University of Pittsburgh researchers have developed a novel biofluid biomarker to identify early-stage pre-tangle tau aggregates. Using single molecule array (Simoa®) technology, an ultrasensitive assay for early-stage soluble tau aggregates (STAs) has been developed and validated. This novel assay could assist in earlier diagnosis of Alzheimer’s disease (AD) ensuring early treatment or in the development of treatments targeting STAs, resulting in better outcomes for patients with AD and their loved ones.
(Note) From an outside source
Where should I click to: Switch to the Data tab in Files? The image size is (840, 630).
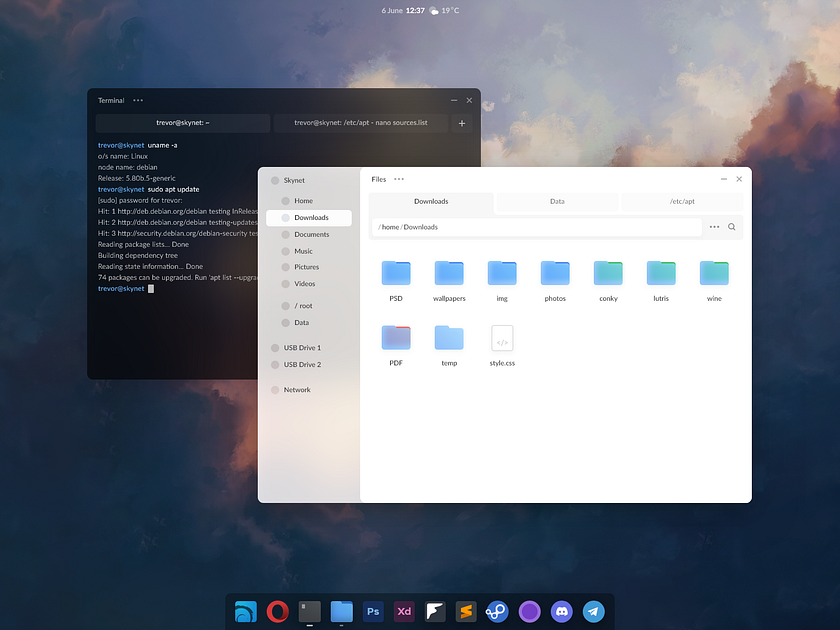point(557,201)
A novel CSF assay has been developed that can detect the presence of STAs prior to the formation of NFTs and onset of the cognitive symptoms of AD. STAs could be useful biomarkers for the early stages of AD and act as a useful therapeutic target to prevent the formation of NFTs.
Description
AD, a neurogenerative disease that affects at least 30 million people worldwide, impacts the health and quality of life of the patient and has a devastating impact on loved ones and caregivers. A defining feature of AD is the presence of fibrillar intracellular aggregates of polymerized tau proteins, with the severity of pathology in insoluble tau neurofibrillary tangles (NFTs) correlating to cognitive decline. Treatment of AD patients with little or no quantifiable NFTs has been much more clinically beneficial than treatment of more advanced NFTs and preventing NFT formation is a promising therapeutic approach. NFTs are assembled using early-stage STAs. The assay could identify STAs from cerebrospinal fluid (CSF) before NFTs are detectible allowing for early detection and treatment of AD. Additionally, STAs could act as therapeutic targets for novel treatments or as biomarkers of efficacy in research studies. This novel, ultrasensitive assay has the potential to revolutionize treatment and diagnostic options in patients with AD and other tauopathies.
Applications
• Alzheimer’s disease
• Tauopathy diseases
Advantages
Currently, AD is clinically diagnosed in living patients by positron emission tomography (PET) imaging of brain tau aggregates. PET cannot detect early-stage STAs prior to the formation of NFTs and there is a pressing clinical need for a biomarker for early-stage tau formation. This novel assay can identify STAs from CSF and could be an early diagnostic and prognostics biomarker for AD. STAs could be therapeutic targets, and this assay would allow for discovery of agents to target STAs in AD. Additionally this assay can also distinguish between AD and non-AD tauopathies and could aid diagnosis of other conditions by eliminating AD during differential diagnosis.
Invention Readiness
A three-step Simoa® assay to detect STAs in human CSF was developed and validated using antemortem CSF samples paired with postmortem neuropathological diagnosis and PET studies. An inverse relationship was discovered between CSF levels of STAs and severity of Braak NFT stages (a measure of AD brain pathology). CSF STAs positively correlated with three different clinical measures of cognitive performance, all highlighting the potential for STAs to be used a biomarker in AD.
IP Status
Patent Pending